[Portion of a data file]
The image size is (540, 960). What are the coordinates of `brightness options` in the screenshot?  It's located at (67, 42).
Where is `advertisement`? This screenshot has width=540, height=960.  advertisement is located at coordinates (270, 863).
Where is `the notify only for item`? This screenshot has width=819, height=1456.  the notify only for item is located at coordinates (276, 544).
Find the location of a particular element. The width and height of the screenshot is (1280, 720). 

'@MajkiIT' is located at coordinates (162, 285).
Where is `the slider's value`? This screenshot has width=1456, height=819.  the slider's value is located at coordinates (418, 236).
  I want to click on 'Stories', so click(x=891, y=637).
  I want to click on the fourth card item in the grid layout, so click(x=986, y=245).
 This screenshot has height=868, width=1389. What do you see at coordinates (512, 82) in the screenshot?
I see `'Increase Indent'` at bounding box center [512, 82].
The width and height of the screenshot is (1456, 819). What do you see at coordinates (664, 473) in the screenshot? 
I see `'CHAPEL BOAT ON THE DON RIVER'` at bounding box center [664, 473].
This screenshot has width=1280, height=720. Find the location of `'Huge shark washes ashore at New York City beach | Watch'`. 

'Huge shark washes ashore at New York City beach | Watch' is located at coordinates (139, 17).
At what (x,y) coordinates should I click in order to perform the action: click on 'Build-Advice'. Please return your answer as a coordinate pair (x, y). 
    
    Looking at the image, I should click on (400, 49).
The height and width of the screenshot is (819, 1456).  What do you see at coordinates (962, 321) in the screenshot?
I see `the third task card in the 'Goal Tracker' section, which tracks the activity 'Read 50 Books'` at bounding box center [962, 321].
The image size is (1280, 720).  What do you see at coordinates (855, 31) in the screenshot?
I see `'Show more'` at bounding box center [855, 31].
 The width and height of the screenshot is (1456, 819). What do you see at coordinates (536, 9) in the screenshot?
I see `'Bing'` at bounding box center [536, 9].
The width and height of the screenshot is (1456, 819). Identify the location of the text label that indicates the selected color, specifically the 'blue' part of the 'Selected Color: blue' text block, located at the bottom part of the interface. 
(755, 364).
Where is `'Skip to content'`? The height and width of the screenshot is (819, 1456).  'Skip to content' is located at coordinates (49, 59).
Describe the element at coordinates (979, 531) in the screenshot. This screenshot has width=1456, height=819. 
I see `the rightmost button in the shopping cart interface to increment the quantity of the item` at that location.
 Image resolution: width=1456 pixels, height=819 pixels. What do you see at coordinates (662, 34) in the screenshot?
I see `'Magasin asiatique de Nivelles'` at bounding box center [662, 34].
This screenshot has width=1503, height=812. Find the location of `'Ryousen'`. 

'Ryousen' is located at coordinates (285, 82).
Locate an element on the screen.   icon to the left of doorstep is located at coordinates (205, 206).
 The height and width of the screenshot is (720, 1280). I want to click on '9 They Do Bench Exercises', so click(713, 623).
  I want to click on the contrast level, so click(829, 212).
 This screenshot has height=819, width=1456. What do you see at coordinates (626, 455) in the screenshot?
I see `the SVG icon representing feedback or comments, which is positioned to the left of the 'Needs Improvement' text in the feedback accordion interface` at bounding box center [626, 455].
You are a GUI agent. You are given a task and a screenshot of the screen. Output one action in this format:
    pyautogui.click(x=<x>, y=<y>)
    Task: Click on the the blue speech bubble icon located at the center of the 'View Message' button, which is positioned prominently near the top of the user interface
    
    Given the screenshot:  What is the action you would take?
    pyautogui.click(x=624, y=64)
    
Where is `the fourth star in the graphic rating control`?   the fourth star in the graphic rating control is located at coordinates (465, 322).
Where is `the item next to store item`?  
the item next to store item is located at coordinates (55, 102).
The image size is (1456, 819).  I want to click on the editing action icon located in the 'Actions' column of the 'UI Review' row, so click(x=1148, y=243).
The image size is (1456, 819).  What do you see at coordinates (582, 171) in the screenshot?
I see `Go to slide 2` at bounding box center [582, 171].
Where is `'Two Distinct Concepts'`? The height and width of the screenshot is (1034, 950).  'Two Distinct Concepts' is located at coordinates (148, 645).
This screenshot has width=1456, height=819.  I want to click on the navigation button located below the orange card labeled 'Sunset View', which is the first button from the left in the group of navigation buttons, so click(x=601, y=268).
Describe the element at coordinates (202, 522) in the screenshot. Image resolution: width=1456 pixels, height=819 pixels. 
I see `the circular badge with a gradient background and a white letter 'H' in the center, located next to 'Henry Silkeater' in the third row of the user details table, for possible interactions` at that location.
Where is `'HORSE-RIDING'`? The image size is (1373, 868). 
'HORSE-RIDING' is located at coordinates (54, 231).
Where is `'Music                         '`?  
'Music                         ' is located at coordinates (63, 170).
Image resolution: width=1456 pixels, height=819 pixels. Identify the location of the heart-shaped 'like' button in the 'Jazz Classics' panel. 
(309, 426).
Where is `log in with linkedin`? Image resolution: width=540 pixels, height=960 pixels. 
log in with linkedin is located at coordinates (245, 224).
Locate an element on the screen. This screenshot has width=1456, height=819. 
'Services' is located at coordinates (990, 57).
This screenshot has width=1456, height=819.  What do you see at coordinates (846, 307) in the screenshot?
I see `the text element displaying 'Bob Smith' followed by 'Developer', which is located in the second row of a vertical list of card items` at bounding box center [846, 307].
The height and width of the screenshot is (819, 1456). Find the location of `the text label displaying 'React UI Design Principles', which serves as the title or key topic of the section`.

* Given exercise *
Quote the lines starting at the first of the items and ending at the line that contains "coordinates (270, 863).", including both of those lines.

* Correct output *
The image size is (540, 960). What are the coordinates of `brightness options` in the screenshot?  It's located at (67, 42).
Where is `advertisement`? This screenshot has width=540, height=960.  advertisement is located at coordinates (270, 863).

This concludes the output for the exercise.